The Internal Revenue Service (IRS) is slowly tightening its grip on cryptocurrency investors. It recently sent another round of warning letters to investors, asking them to pay taxes.
Taxes season for crypto investors
In the latest letters to investors, the IRS is telling individuals that their federal tax returns do not fully reflect the information received from virtual currency exchanges. As a result of this, there is a ‘mismatch’ in tax returns that the users must correct. Note that the IRS had previously won a case against Coinbase, a large cryptocurrency exchange based in the US, to share details of users who engage in the crypto sector. It was considered an important step in the agency’s growing control over the crypto industry.
Interestingly, the letters suggest that the mismatch problem is because of the trading exchanges and taxpayers are not at fault. A top executive at the agency has already called digital assets “significant threat” to tax collection. There are chances that the IRS starts criminal cases of tax evasions against investors soon.
IRS wants it all
In the case against Coinbase, the IRS received data on all customers who sold or bought digital assets worth at least $20,000 between 2013 and 2015. At least 10,000 investors were sent the first batch of letters in late July in which they were asked to pay taxes on digital currency transactions. While some of the letter were gentle nudges to make investors pay their taxes, others adopted a harsher tone and asked individuals to disclose their crypto dealings between 2013 and 2017 in writing.

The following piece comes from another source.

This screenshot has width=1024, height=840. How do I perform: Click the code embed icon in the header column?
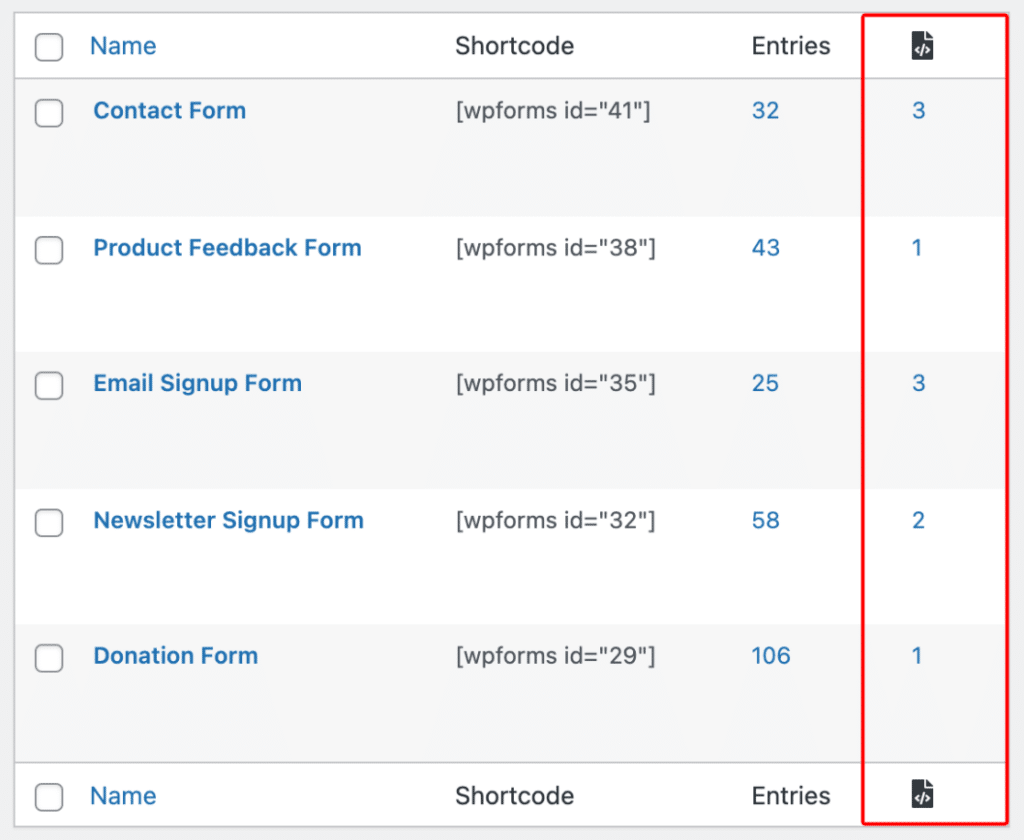pos(921,44)
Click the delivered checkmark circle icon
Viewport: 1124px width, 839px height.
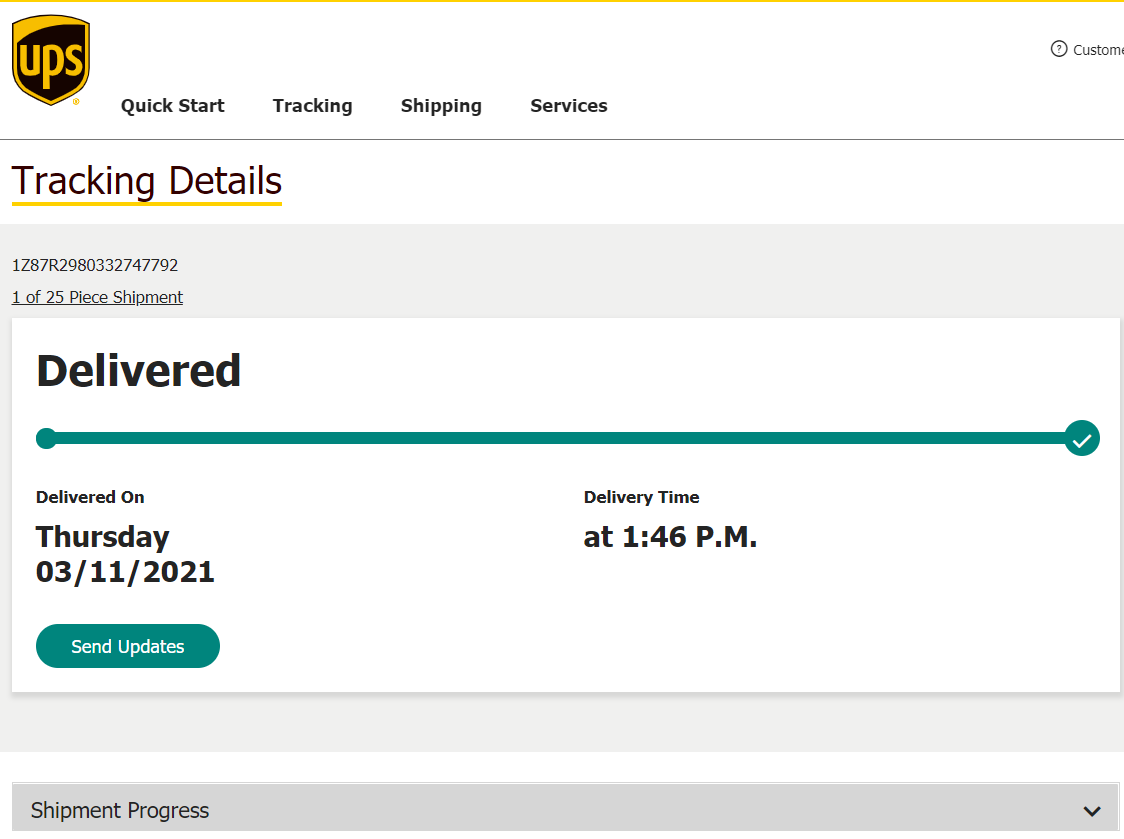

The IRS did not make any formal announcements this time about the letters it sent. It added a page on its website to explain what the latest round of letters means and require of the receivers. The page reads, “We received information from a third party (such as employers or financial institutions) that doesn’t match the information you reported on your tax return.” It also said, “this discrepancy may cause an increase or decrease in your tax, or may not change it at all.”
EisnerAmper LLP’s personal wealth advisor Timothy Speiss said that these new letters are “unusual” because they are geared towards a specific group of investors. He added that the IRS warned the users the first time, but now it is saying that it has access to all the records. It is unclear how many investors went sent the letters.